> **Exercise brief**
Scan the records below. List lines holding "computer".
--- Entries shown ---
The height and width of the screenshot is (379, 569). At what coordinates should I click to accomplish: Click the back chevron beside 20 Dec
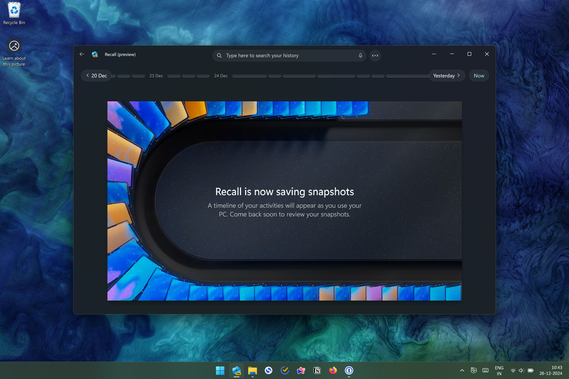pyautogui.click(x=88, y=75)
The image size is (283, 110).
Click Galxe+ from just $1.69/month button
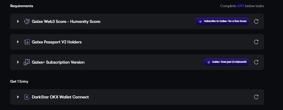pos(227,62)
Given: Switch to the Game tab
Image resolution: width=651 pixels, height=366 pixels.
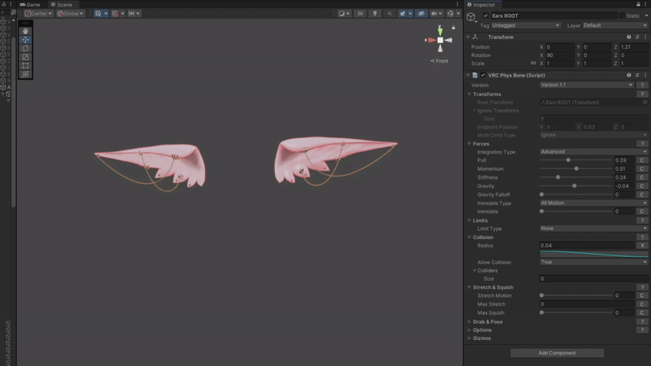Looking at the screenshot, I should coord(30,5).
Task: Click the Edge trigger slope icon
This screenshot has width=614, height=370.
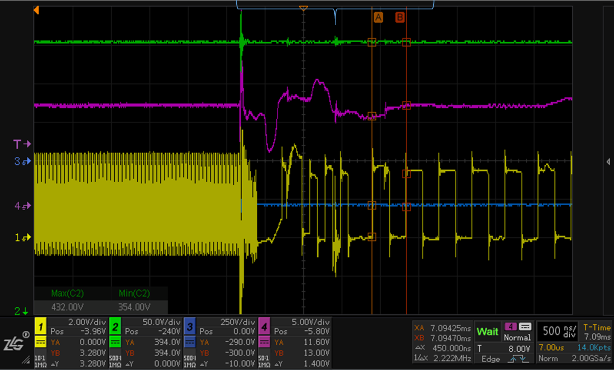Action: [x=517, y=359]
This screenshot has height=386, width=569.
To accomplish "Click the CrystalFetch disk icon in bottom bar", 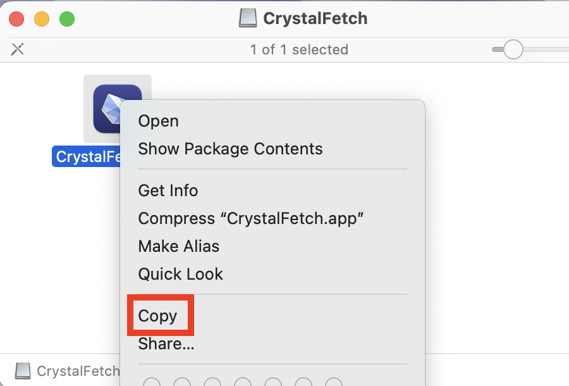I will [x=23, y=371].
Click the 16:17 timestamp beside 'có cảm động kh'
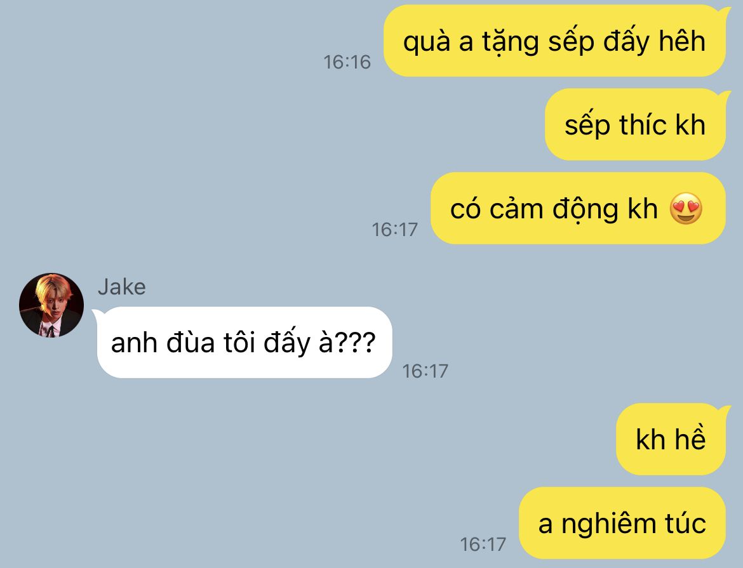The width and height of the screenshot is (743, 568). 394,230
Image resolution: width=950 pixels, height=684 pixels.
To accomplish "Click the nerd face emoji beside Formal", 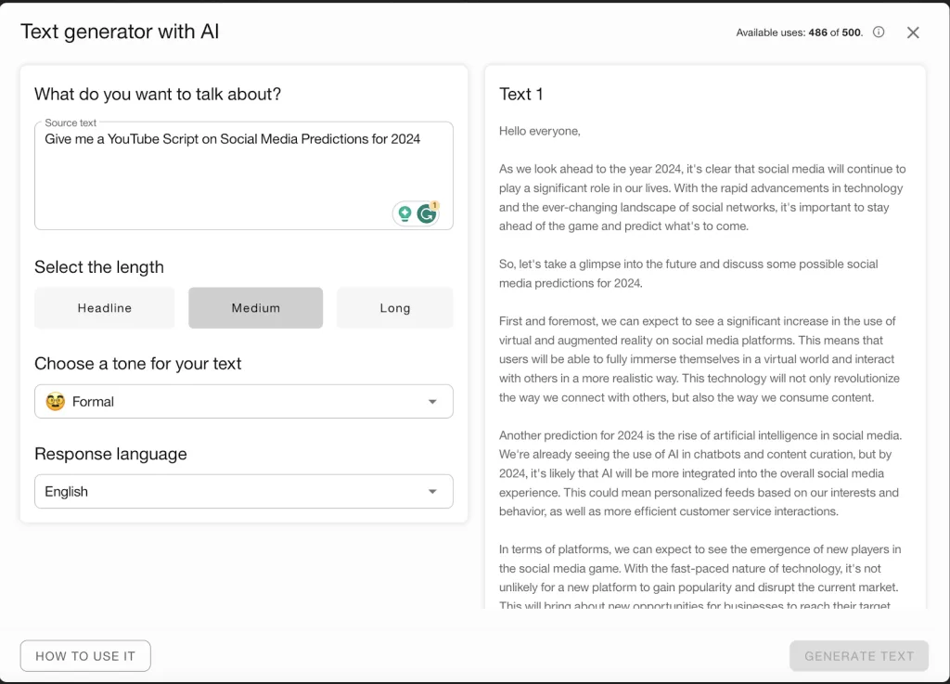I will pyautogui.click(x=55, y=402).
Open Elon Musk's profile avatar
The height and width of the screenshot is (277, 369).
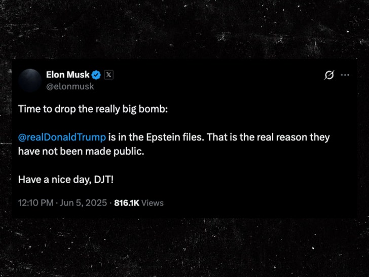tap(31, 80)
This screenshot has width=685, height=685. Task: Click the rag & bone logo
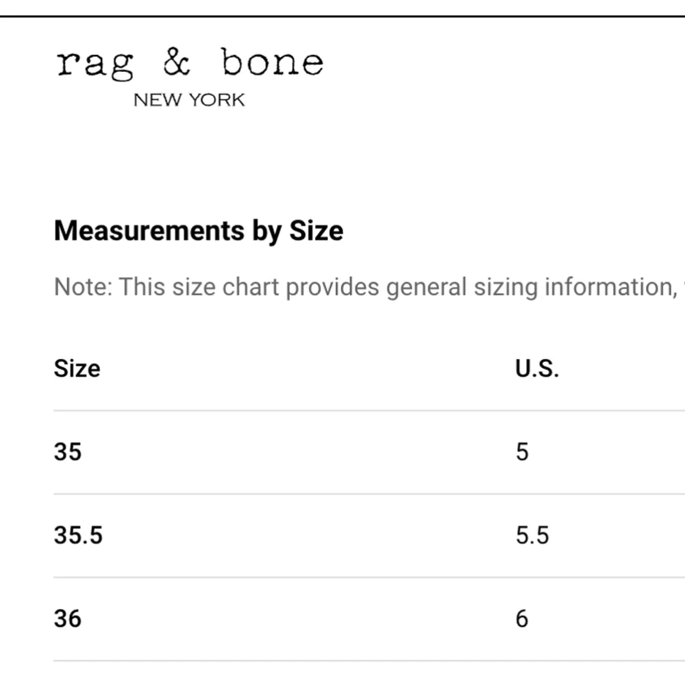click(190, 77)
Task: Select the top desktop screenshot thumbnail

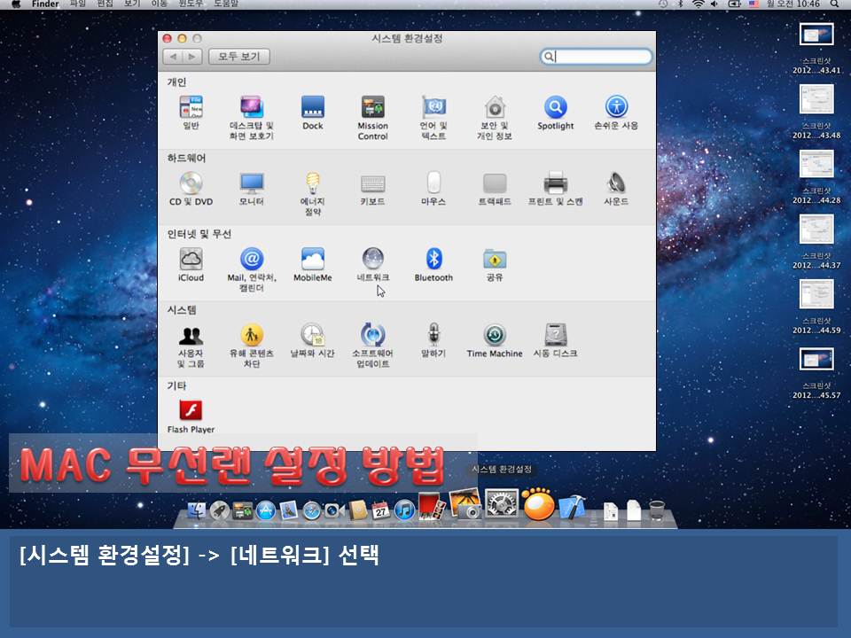Action: pos(816,35)
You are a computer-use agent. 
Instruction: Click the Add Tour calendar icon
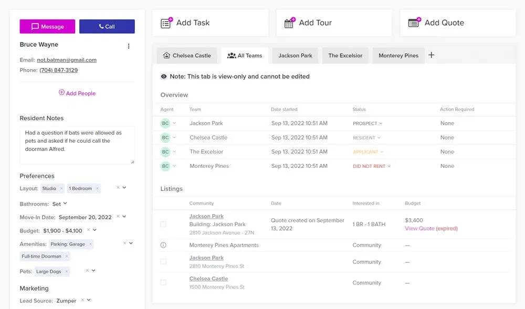click(x=289, y=23)
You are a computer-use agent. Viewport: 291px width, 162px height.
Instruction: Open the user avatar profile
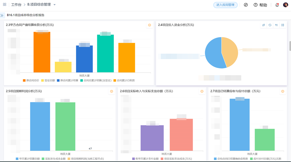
---
> **Written response**
You are a computer-use agent. 
You are a computer-use agent. Viewport: 291px width, 162px height.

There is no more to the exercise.